Dublin Lock-keepers - January 1922
“List of boats and numbers and the hour they passed through one of the Dublin locks from Monday morning 9th January 1922, starting at 4am until 7.30pm Sunday 15th January. We have also to attend to water, keep it racked off so as not to delay boats or allow it to flood the lands on either sides of the Grand Canal. Trade being slack, there is a lot of boats idle. If they were all working, lock-keeper’s rest time would be very short. We have to buy extra firing to keep going all night and allowed nothing extra, all coming out of our wages (the smallest of any man in Ireland). We have notice our wages will be cut 10%. We will have no cut. We would want a man to help us to do night work, then we would be done with slavery on the Grand Canal”.
Day Out In
Mon 9 14
Tue 12 3
Wed 10 8
Thu 9 9
Fri 8 7
Sat 8 5
Sun 1 2
The hand-written list gives the boat number, time locked through and whether it was an In or Out boat. Some of the boats listed still exist today. See image below.

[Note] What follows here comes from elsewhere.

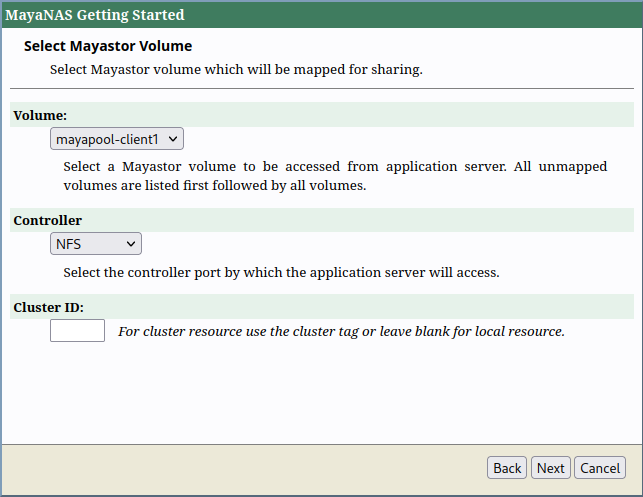Click the beige footer bar left of Back

pyautogui.click(x=240, y=468)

Lock-keepers annual holidays
In May 1922 the Tralee Branch secretary wrote to head office asking:
“Do men in charge of locks have holidays and how are they treated about such days as Christmas day, St. Patrick’s day etc., do they get paid or did they get time off?
On May 23rd the General President replied:
“A Chara:- Re yours of 21st inst, the Grand Canal Co. men, at any rate, are not allowed any holidays. They have to work every day the year round, as the water has to be racked off at set periods every day. Even on the day of the General stoppage, this work had to be done, as otherwise the canal would probably overflow its banks. They are not paid anything extra for holidays, as the fact that they have to work every day of the year is supposed to be taken into consideration when their wages are being fixed. Fraternally yours…”

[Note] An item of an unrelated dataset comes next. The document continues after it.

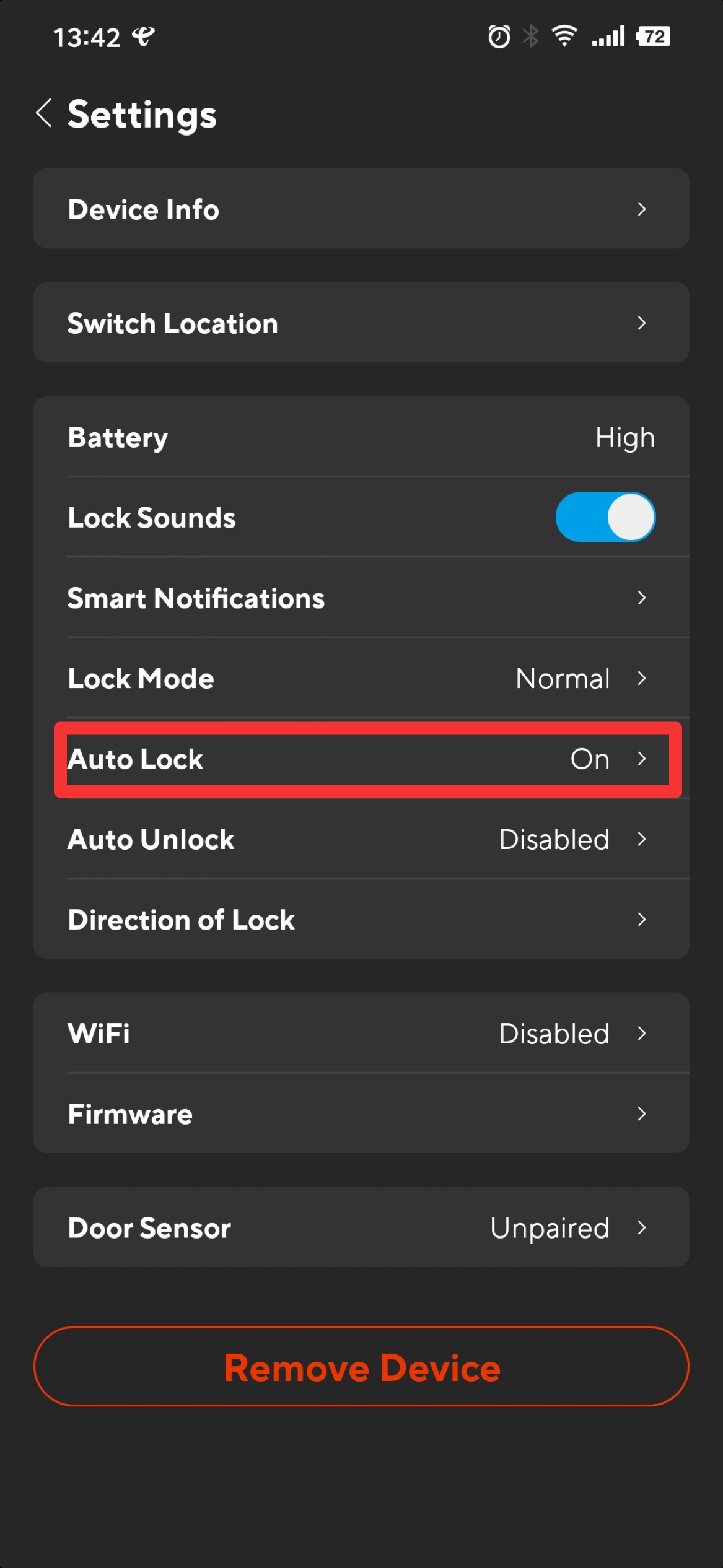Viewport: 723px width, 1568px height.
Task: Tap the battery level indicator showing 72
Action: click(x=654, y=37)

In a further letter on May 28th, amongst other business, the Tralee secretary enquires-
“Let me know if employees of the Newry Canal have holidays?”
A letter from the Newry branch secretary reads-
“A Chara, your letter re canal employees received this morning. The men here are employed by the ‘Newry Port and Harbour Trust’. There are a number of the men employed as labourers, with a separate gang for turning locks at ‘Fathom’ where canal starts. The lock-men have £2-16-6 per week; canal workers £2-9-0 per week. The men are members of the English union. Just yesterday there was a stoppage in this depot over a reduction in wages. As a strike at the locks would mean cutting off all shipping to Newry the union agreed to accept a reduction of 3 shillings per week and the men returned to work today. They get six holidays (church holidays) in the year and are paid for same”
The return letter to Tralee with the above forwarded details, contains the following reprimand:-
“We notice you lately reverting to the old habit of writing about several matters on the same sheet. Your letter of 28th inst. refers to no less than five different subjects. When you do this it means that extracts from your letter have to be made here for the different files and a needless waste of time and labour and delay in reply to you. Would you kindly note this. Yours fraternally…..”
Different times indeed!
Joe Treacy.
Bibliography: Extracts from Irish Transport and General Workers’ Union, Canal Section files of the 1920’s. Files held at the Labour History Museum and Archive, Beggars Bush, Dublin.